The margin calls far exceeded Archegos Fund’s available cash, causing it to collapse, dismiss employees, and cease operations.
Many of Archegos Fund’s Swap Counterparties suffered the consequences of Archegos Fund’s trading strategy, which was based on repeated lies. This is so because to hedge Archegos Fund’s swap positions, its Swap Counterparties typically took cash positions in the same referenced asset—for example, if Archegos Fund entered into a long swap referencing Stock A, its Swap Counterparty would buy an equivalent notional value of Stock A.
When Archegos Fund failed to pay its margin calls and defaulted on its swaps, counterparties were forced to unwind the swaps and liquidate the hedges by selling the underlying securities (e.g.,Stock A) back into the market at prices well below what they had originally paid. As a result, one of Archegos Fund’s Swap Counterparties lost over $5 billion; another lost almost $3 billion; and in total, Archegos Fund’s Swap Counterparties lost over $10 billion.
The CFTC alleges that the defendants have engaged in practices that violate the provisions of the Commodity Exchange Act and the Commission’s regulations. Archegos is also liable for the actions of its officers, employees, or agents.

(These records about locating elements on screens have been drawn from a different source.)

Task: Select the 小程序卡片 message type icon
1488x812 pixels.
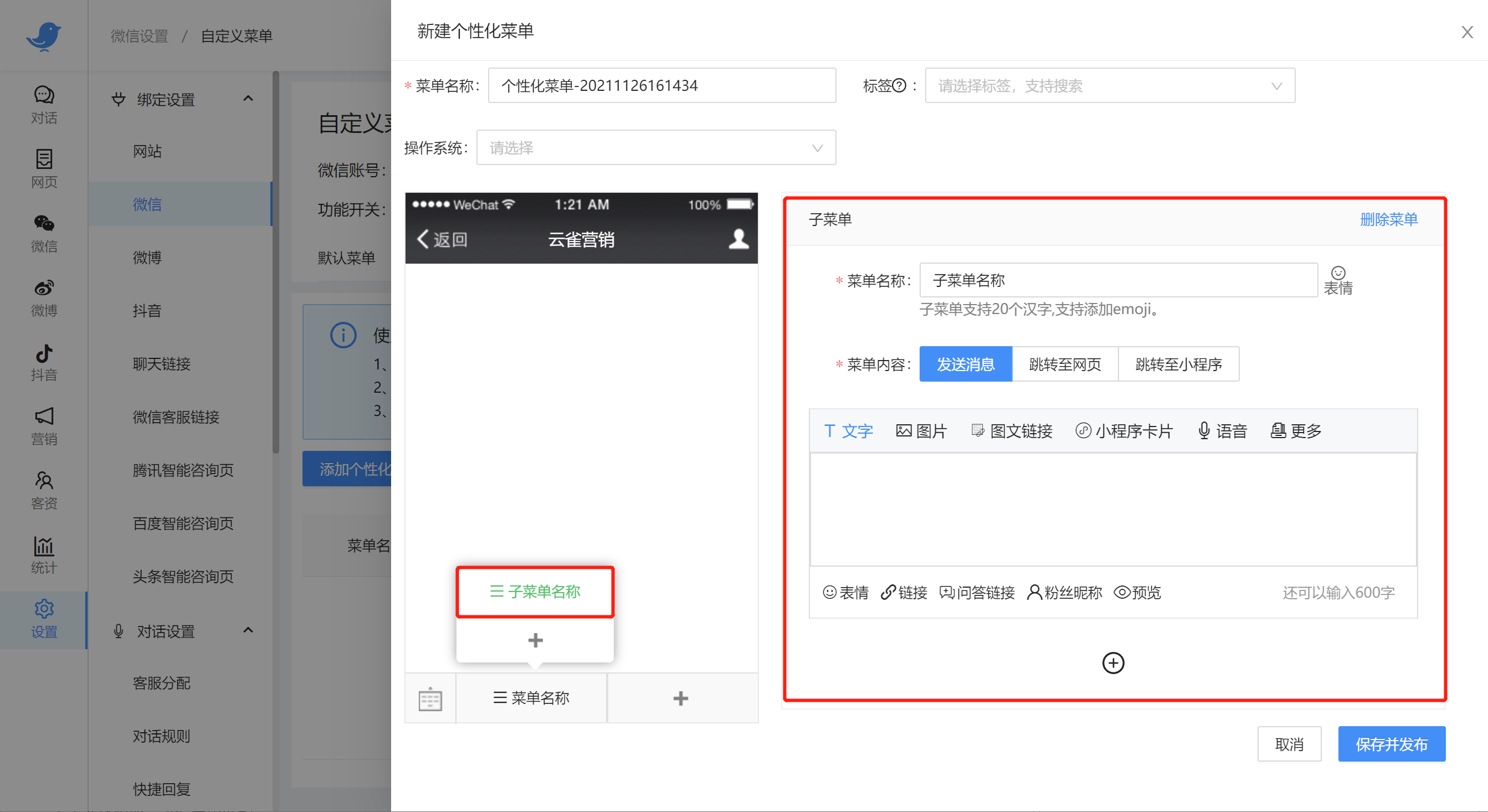Action: pyautogui.click(x=1124, y=430)
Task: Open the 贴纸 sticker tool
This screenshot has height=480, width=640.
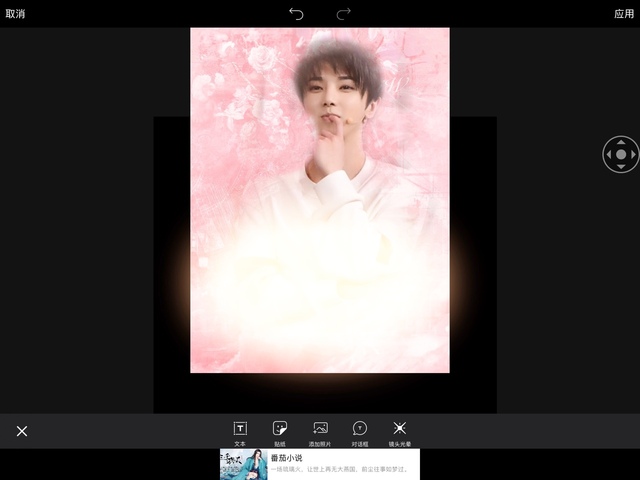Action: pos(280,429)
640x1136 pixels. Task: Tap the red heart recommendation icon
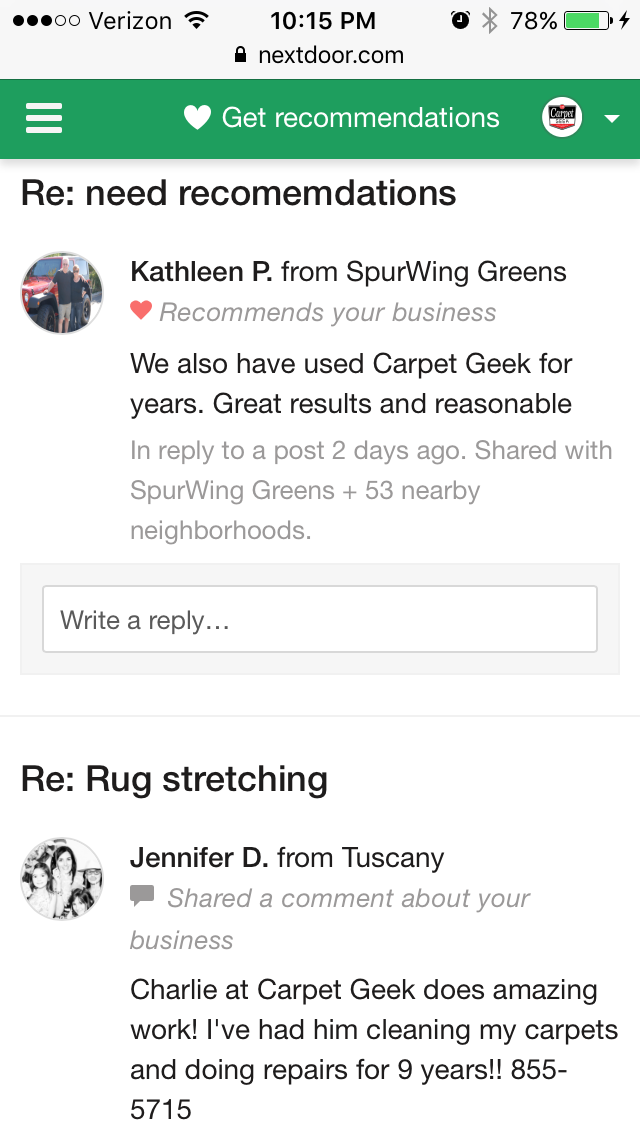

Halligan is accused of having aided and abetted Archegos’s violations and is therefore also liable for those violations pursuant to Section 13(a) of the Act, 7 U.S.C. § 13c(b).
Accordingly, the CFTC has brought this action to enjoin the defendants’ unlawful acts and practices and to compel compliance with the Act. In addition, the Commission seeks civil monetary penalties and remedial ancillary relief, including but not limited to trading and registration bans, restitution, disgorgement, and such other relief as this Court may deem necessary or appropriate.
The charges brought by the CFTC add to the charges brought by the SEC against Archegos.